In light of the absence of an effective vaccine or specific antiviral treatments, mathematical modeling assumes a crucial role in enhancing our comprehension of disease dynamics and in devising strategies to manage the rapid spread of infectious diseases. Particularly during this period, forecasting holds paramount significance for healthcare planning and for effectively addressing the COVID-19 pandemic. To elucidate the dynamics of the COVID-19 outbreak, this study introduces an extended SEIR compartment model, refined with the inclusion of contact tracing and hospitalization strategies. The model is calibrated employing daily COVID-19 data encompassing various Indian regions, including Kerala, Karnataka, Andhra Pradesh, Maharashtra, West Bengal, and the entirety of India. Employing the least squares method, we estimate sensitive parameters after conducting a sensitivity analysis, which we approach using partial rank correlation coefficient techniques. Our exploration focuses on the relative significance of system parameters, with a dedicated sensitivity analysis centered on the reproductive number R₀. To assess the model's resilience across parameter variations, we compute R₀ sensitivity indices. Our findings underscore the effectiveness of strategies that involve reducing disease transmission coefficients (s) and clinical outbreak rates (qa) in controlling COVID-19 outbreaks.

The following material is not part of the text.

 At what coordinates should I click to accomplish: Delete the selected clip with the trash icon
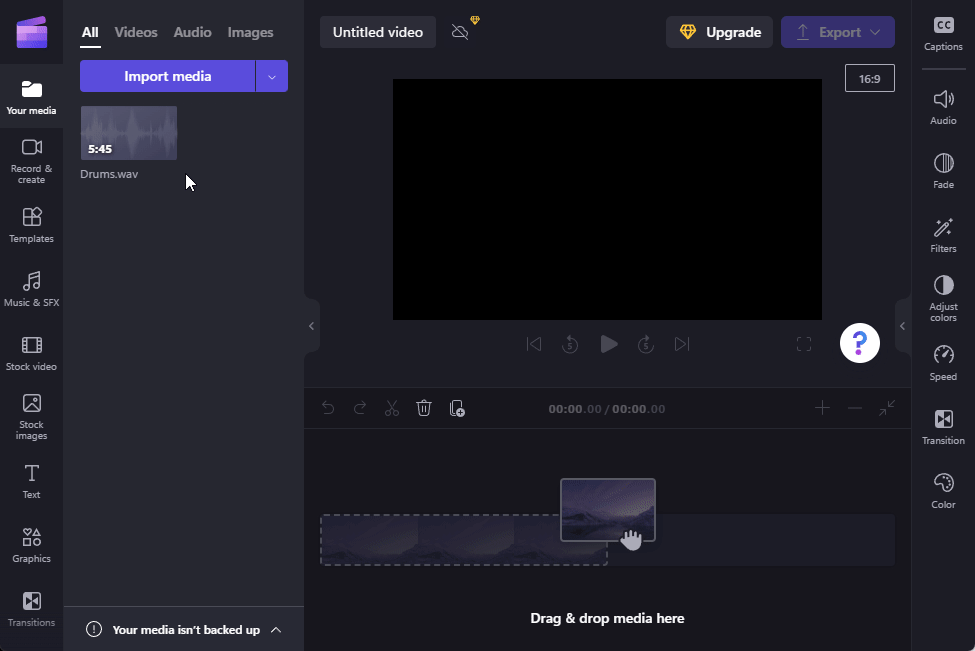(424, 408)
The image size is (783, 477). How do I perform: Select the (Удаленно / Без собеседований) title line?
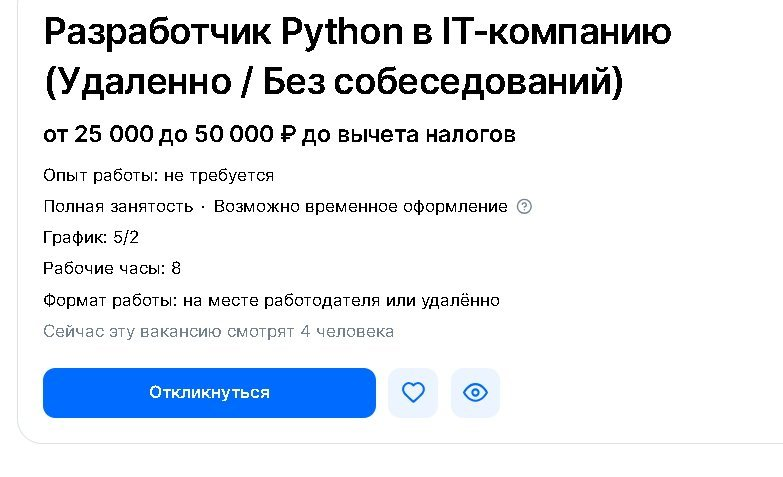click(x=334, y=81)
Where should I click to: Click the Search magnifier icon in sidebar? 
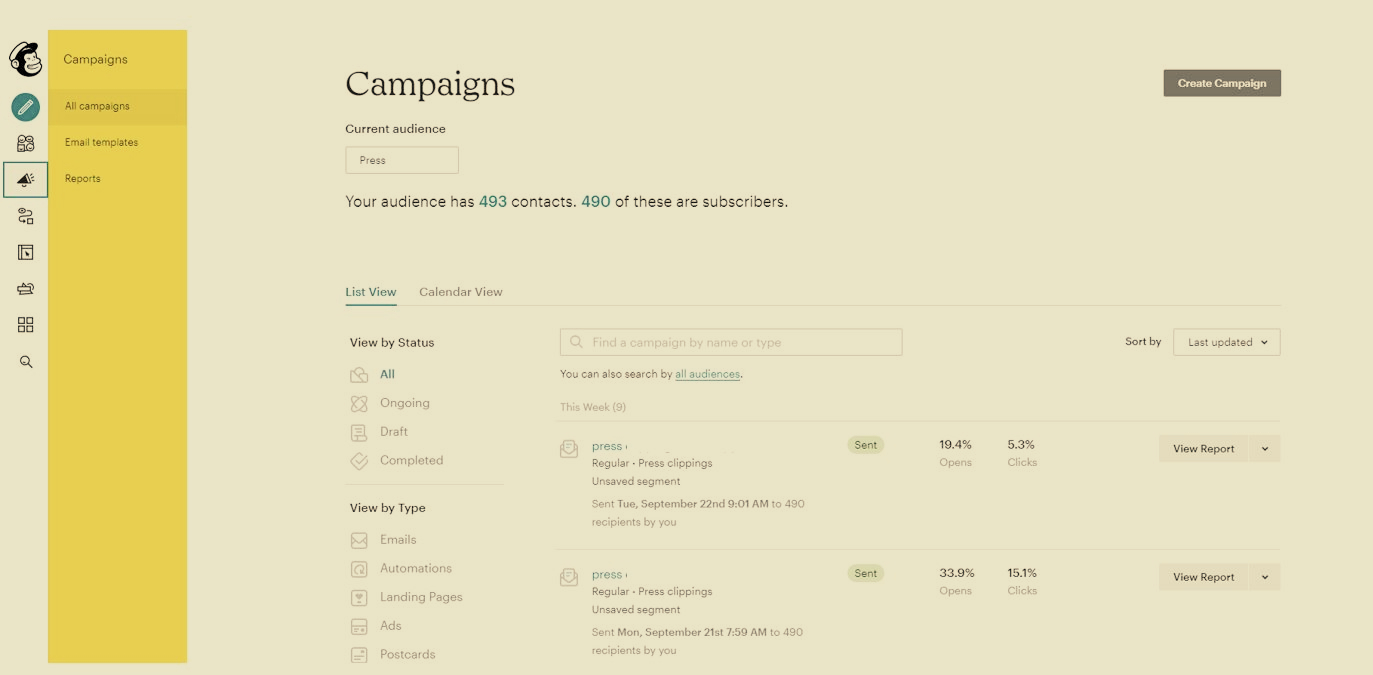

Our study generates short-term predictions for daily and cumulative confirmed COVID-19 cases across the five Indian provinces. These projections reveal distinct trends, with certain states demonstrating steady exponential growth, while others exhibit a decline in daily new cases. Examining the long-term perspective, our model predicts oscillatory dynamics for COVID-19 cases in India, suggesting the potential for the disease to follow a seasonal pattern. Consequently, our simulation points towards a power law trend in coronavirus cases in India by the close of September 2020, further contributing to our understanding of the disease's progression.